Parsing, normalizing and/or filtering an Open Api specification
Simon Scholz2026-03-185 min readComments /Feedback / Requests?

Parsing an Open Api Specification

Since Open Api specifications are defined using structured data for example json or yaml, it can easily be parsed. For the JVM swagger-parser can be used for this purpose.

Prerequisites

Install Kotlin

For the sake of simplicity I want to do kotlin scripting for this purpose. Kotlin can be installed by using SDKman!: SDKman!

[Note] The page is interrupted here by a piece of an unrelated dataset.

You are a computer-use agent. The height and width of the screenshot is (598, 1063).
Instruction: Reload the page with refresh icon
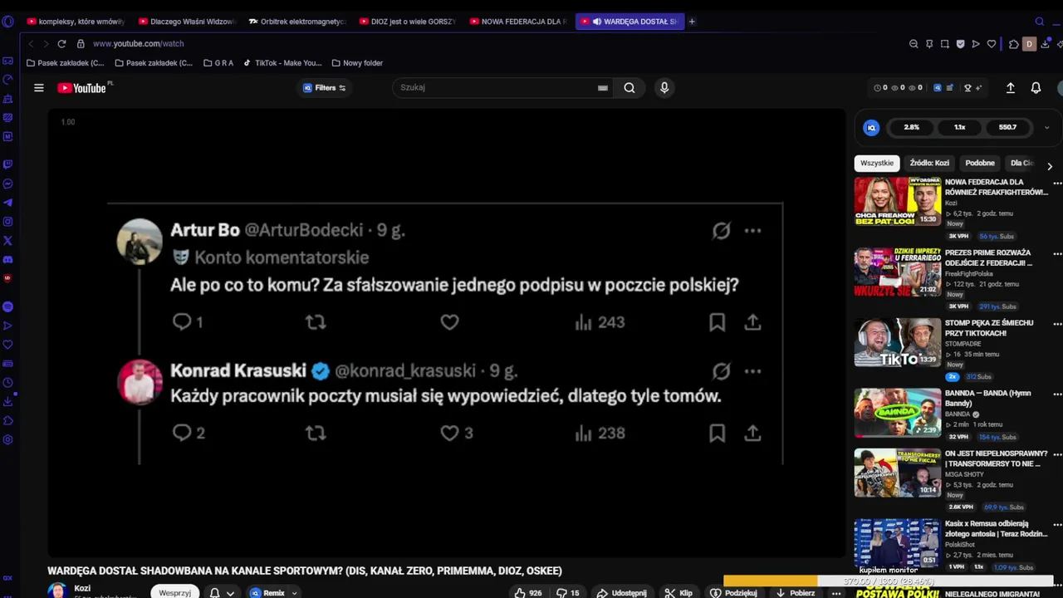point(61,44)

Docs for Kotlin

sdk install kotlin

For plain Java JBANG could also be used for creating a similar script.

Install Open Api Generator:

One option is to use the bash launcher script:

mkdir -p ~/bin/openapitools
curl https://raw.githubusercontent.com/OpenAPITools/openapi-generator/master/bin/utils/openapi-generator-cli.sh > ~/bin/openapitools/openapi-generator-cli
chmod u+x ~/bin/openapitools/openapi-generator-cli
export PATH=$PATH:~/bin/openapitools/

Besides of using the bash installation depicted above there are many more options:

https://openapi-generator.tech/docs/installation/

Sample Open Api specification

Since I´ve been working a lot with fulfillmentstools recently and they do have a pretty huge and complex Open Api specification, we´ll take this as an example for this tutorial.

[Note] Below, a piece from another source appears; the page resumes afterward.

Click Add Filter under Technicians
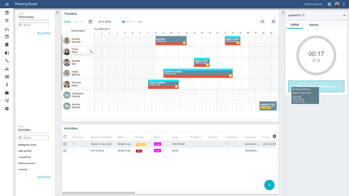 tap(44, 33)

https://fulfillmenttools.github.io/fulfillmenttools-api-reference-ui/

The raw Open Api specification can be seen and downloaded here: https://raw.githubusercontent.com/fulfillmenttools/fulfillmenttools-api-reference/master/api.swagger.yaml

At the time of writing this tutorial the Open Api specification consists of 77100 lines of YAML and has 2,5 MB as file size, which is quite a lot. And will result in a lot more generated code, when trying to generate code from it using the Open Api Generator.

Try to generate code from the fulfillmenttools Open Api Specification

First let´s download the fulfillmenttools Open Api specification and save it to raw-fft-api.yaml.

curl https://raw.githubusercontent.com/fulfillmenttools/fulfillmenttools-api-reference/master/api.swagger.yaml > raw-fft-api.yaml

Then run the Open Api Code Generator:

openapi-generator-cli generate \
    -i fft-api-raw.yaml \
    -g kotlin-spring \
    -o out \
    --additional-properties=library=spring-boot,beanValidations=true,serviceImplementation=true \
    --import-mappings=DateTime=java.time.LocalDateTime \
    --type-mappings=DateTime=java.time.LocalDateTime

Now when you try to compile the code or open it in your favorite IDE there might be plenty of errors, because often not every specification detail can be represented in code. Sometimes also due to limitations of the target programming language itself, e.g., some inheritance constrains in Java, often caused by allOf, anyOf properties inside the Open Api specification.

Creating the script

Create a file called OpenApiParsing.main.kts:

OpenApiParsing.main.kts
#!/usr/bin/env kotlin

@file:DependsOn("io.swagger.parser.v3:swagger-parser:2.1.39")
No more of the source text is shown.